Northtown Center at Amherst
- Former names: Amherst Pepsi Center Amherst Ice Center
- Location: Amherst, New York, United States
- Coordinates: 42°59′40″N 78°46′57″W﻿ / ﻿42.99444°N 78.78250°W
- Owner: Town of Amherst, New York
- Operator: Recreation Department
- Capacity: 1,800 (hockey)
- Surface: 200' × 85' 200' × 98' (hockey)

Construction
- Opened: 1998

Tenants
- Buffalo Bulls (ACHA) Buffalo Lightning/Jr. Sabres (OJHL) (1998–2014) Buffalo Beauts (NWHL/PHF) (2019–2023)

= Northtown Center =

Ice rink and arena in Amherst, New York

The Northtown Center at Amherst, formerly the Amherst Ice Center and the Amherst Pepsi Center, is a 1,800-seat multipurpose arena in Amherst, New York, located adjacent to the University at Buffalo. The current sponsor is Northtown Auto, a Buffalo area chain of auto dealerships. The ice arena features NHL regulation-sized ice sheets as well as an Olympic-sized ice sheet, which is also capable of hosting sledge hockey. The main ice arena has a capacity of 1,800 with the other rinks having less capacity. The facility will melt the ice of one rink in the summer to create a roller hockey rink, sports training facility, restaurant, and pro shop.

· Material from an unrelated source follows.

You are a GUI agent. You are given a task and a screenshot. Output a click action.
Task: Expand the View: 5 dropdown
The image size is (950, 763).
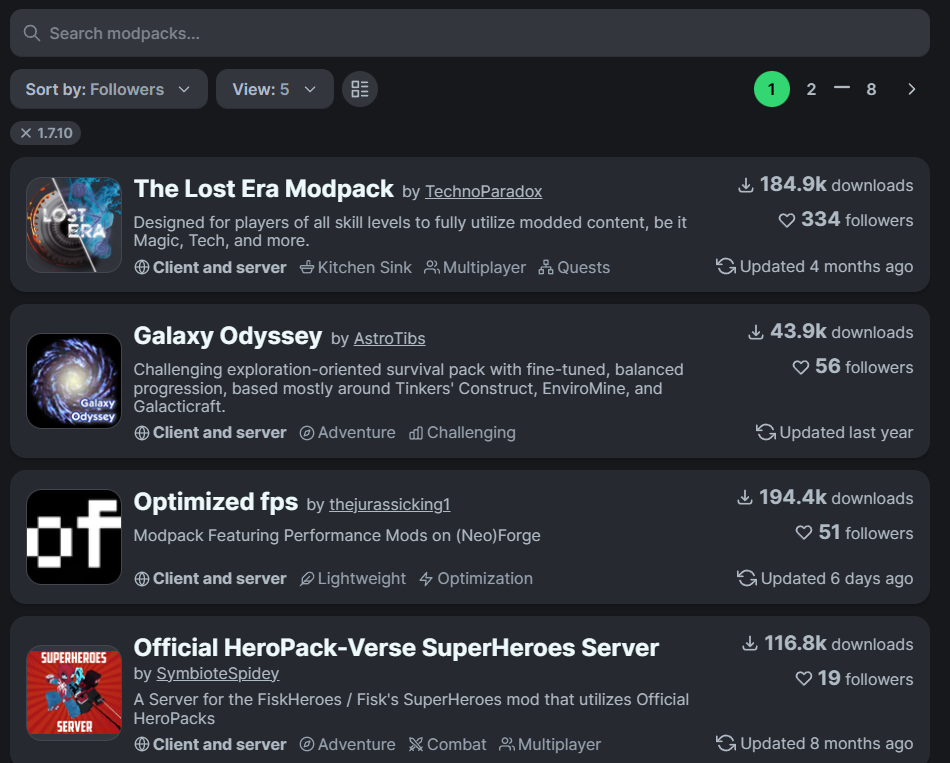(x=274, y=89)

It is the home to the University at Buffalo Bulls men's ice hockey team competing at the ACHA Division I level in the Eastern Collegiate Hockey League.

Until the completion of LECOM Harborcenter, the arena was the home of the Buffalo Jr. Sabres of the Ontario Junior A Hockey League and the practice facility for the Buffalo Sabres of the National Hockey League. The arena is also home to several local high school ice hockey teams, and is used by local figure skating clubs, youth, and adult recreational ice hockey leagues, as well as public skating. The U.S. and Canadian sledge hockey teams faced off in a three-game exhibition at the arena in February 2012.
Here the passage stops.